Empirical mode decomposition - Introduction

Dawid Laszuk published on
3 min, 401 words

Empirical mode decomposition (EMD) is a data-driven decomposition method and was originally proposed by Huang et. al in 1998 [1]. Since that time the method has gained a lot of attention in the science community. EMD has been applied in a wide range of different fields, including geophysics, biomedicine, neuroscience, finance and many more.

The method is defined by an algorithm as follows:

  1. Identify all local extrema (both minima and maxima) in input signal $s(t)$.
  2. If the number of extrema is less or equal 2 then $s(t)$ is considered as a trend ($r(t) := s(t)$ ) --- finish with one component.
  3. Estimate top (env_max) and bottom(env_min) envelopes by interpolating respectively local maxima and local minima with natural cubic splines.
  4. Calculate local mean (mean of both envelopes) --- $m(t) = 0.5(env_{max} + env_{min})$.
  5. Subtract the mean from the input signal $h(t) = s(t) - m(t)$ .
  6. If $h_j$ fulfills the stopping criteria, then it is considered an intrinsic mode function (IMF) (a component $c_j(t)$ ) and algorithm starts again from step 1 for a signal $s(t) := m(t)$. Otherwise, it starts with $s(t) := h(t)$.
Empirical evidence is that the algorithm converges to finite number of IMFs, with which input signal can be reconstructed :

$$s(t) = \sum_n^N c_i (t) + r(t)$$

where N is the number of components.

Top (blue) and bottomo (red) envelopes of signal (green). Their average, described as carrier wave, is presented in dashed black.
Empirical mode decomposition on signal composed of three sine modes.

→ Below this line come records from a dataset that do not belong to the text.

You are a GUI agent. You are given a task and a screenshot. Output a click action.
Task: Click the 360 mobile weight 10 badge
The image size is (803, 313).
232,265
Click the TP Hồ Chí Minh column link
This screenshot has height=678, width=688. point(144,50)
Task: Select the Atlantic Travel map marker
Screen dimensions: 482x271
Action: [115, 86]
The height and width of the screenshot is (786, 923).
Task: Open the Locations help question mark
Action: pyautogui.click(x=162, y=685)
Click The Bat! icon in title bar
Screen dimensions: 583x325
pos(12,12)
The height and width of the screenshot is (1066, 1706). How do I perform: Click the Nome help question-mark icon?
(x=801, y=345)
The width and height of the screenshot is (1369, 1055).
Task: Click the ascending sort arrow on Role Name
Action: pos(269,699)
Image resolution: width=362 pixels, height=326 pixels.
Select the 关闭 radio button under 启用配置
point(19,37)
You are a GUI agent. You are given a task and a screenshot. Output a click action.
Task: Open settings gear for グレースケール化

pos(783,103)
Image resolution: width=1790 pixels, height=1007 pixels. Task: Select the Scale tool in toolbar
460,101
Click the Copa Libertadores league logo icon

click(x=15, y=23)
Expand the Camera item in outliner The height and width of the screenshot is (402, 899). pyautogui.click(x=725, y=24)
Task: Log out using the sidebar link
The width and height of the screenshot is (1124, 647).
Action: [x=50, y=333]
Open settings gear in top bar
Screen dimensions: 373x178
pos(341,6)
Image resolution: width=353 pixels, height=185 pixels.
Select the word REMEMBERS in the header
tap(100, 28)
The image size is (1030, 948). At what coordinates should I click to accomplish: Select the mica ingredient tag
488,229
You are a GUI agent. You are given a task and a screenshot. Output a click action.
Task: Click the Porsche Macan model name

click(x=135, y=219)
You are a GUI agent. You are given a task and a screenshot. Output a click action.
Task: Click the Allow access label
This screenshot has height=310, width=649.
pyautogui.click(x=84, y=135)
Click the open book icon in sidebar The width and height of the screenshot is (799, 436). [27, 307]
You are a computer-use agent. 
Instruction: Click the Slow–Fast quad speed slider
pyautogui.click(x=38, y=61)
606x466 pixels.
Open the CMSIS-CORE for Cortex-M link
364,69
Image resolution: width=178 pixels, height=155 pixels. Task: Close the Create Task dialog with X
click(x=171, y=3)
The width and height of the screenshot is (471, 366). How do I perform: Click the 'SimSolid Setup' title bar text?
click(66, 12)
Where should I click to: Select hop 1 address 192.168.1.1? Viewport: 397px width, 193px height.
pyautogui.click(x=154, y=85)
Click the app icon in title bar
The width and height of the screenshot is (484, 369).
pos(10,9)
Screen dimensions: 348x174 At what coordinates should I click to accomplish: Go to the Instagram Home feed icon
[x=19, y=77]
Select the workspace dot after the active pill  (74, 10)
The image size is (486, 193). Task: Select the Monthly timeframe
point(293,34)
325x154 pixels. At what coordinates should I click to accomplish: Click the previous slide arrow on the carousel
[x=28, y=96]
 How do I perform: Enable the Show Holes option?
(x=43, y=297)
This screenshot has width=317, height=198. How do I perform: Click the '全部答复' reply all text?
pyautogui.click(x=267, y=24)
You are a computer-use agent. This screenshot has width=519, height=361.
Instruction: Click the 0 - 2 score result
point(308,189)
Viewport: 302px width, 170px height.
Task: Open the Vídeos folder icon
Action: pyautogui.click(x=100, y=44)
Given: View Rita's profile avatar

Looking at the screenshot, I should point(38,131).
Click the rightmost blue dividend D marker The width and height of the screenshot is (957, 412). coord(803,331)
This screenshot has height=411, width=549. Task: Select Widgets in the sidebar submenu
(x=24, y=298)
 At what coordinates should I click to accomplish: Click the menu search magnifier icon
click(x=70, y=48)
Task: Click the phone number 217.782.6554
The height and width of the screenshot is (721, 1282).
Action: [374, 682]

[1] N. E. Huang, Z. Shen, S. R. Long, M. C. Wu, H. H. Shih, Q. Zheng, N.-C. Yen, C. C. Tung, and H. H. Liu, "The empirical mode decomposition and the Hilbert spectrum for nonlinear and non-stationary time series analysis," Proceedings of the Royal Society A: Mathematical, Physical and Engineering Sciences, vol. 454, pp. 903-995, 1998.